The new FDIC Supervisory Insights Winter 2010 newsletter addresses several issues of interest to bankers, including Trust Preferred Securities, Managing Agricultural Credit, and Senior Life Settlements. But there was also a section that analyzed the results of a survey that was conducted by FDIC examiners over the past year. The more than 2,100 responses are producing some interesting results, especially when correlated with other financial reports like call reports, but of particular interest to me were the findings examining how financial institutions are “responding to the recent period of economic and competitive challenges”. One of the trends identified in the survey results was how financial institutions are increasingly “…making use of third-party providers to offer new and innovative products”, and particularly, “how effectively bank safety-and-soundness and compliance risk management systems are keeping pace with these changes.”

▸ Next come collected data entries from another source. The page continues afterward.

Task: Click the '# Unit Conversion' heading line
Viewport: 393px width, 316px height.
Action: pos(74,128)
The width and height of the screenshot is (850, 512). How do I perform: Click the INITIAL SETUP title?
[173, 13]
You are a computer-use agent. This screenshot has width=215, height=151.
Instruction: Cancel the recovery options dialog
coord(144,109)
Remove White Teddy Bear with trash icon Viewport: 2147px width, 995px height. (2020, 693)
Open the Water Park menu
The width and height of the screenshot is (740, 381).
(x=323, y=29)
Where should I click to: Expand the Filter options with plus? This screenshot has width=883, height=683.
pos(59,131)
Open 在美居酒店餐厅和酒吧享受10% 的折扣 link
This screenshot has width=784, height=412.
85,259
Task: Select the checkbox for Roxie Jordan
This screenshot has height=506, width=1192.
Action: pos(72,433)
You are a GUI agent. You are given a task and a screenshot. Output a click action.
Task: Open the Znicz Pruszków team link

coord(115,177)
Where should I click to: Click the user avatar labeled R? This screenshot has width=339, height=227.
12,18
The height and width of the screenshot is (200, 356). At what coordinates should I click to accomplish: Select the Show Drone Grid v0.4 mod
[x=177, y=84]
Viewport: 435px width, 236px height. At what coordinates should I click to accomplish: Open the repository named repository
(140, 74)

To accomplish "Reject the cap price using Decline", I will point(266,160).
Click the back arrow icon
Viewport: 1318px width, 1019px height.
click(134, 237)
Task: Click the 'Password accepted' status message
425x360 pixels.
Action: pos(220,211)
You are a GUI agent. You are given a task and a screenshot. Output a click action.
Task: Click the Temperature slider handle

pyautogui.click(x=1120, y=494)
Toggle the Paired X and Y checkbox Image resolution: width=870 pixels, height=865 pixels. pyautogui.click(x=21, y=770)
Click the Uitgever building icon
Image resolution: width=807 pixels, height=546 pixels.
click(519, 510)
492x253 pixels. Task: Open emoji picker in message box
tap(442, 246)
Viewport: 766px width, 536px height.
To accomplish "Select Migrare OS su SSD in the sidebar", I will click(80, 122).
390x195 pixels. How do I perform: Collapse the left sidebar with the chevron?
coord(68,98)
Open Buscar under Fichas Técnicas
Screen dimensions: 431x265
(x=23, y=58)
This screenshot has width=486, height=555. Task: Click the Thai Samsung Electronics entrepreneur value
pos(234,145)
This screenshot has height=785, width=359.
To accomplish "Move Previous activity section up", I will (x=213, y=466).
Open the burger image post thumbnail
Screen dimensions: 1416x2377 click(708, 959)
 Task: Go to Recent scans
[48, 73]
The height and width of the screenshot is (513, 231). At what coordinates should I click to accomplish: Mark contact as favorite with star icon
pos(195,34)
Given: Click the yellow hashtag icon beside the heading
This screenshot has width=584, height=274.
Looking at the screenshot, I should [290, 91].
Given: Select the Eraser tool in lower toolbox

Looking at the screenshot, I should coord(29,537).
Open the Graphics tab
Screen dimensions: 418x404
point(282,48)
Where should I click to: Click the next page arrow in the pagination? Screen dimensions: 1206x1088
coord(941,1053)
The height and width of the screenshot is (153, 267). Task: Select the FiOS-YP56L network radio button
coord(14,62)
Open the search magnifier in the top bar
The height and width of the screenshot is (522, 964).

Community financial institutions are no strangers to vendor management, particularly the importance of addressing privacy and security issues, but the article makes reference to the risk of Unfair or Deceptive Acts and Practices (UDAP). This is not a traditional risk category in and of itself, and may not be a consideration in your current vendor management program, but based on recent enforcement cases, maybe it should be. The article makes reference to FDIC guidance here, and the FFIEC provides additional guidance here and here, but none of the existing guidance specifically mentions the significant financial liabilities and increased reputation risk that can result from a lawsuit based on UDAP.
The conclusion states:
Overall, Survey results show that banks are responding to ongoing economic and competitive challenges in a variety of ways, for example, by tightening underwriting standards and making use of third-party service providers to offer new and innovative products. These operational changes can affect an individual institution’s risk profile and its ability to effectively manage the resulting consumer compliance risks. The analysis of data gathered through this Survey will continue to help the FDIC understand how effectively bank safety-and-soundness and compliance risk management systems are keeping pace with these changes.
I suggest you incorporate UDAP risk into your existing vendor management risk assessment by assuring that it is identified as one of the potential contributors to reputation risk (along with privacy and security breaches), and that the legal risks are assessed along with standard regulatory/compliance risks.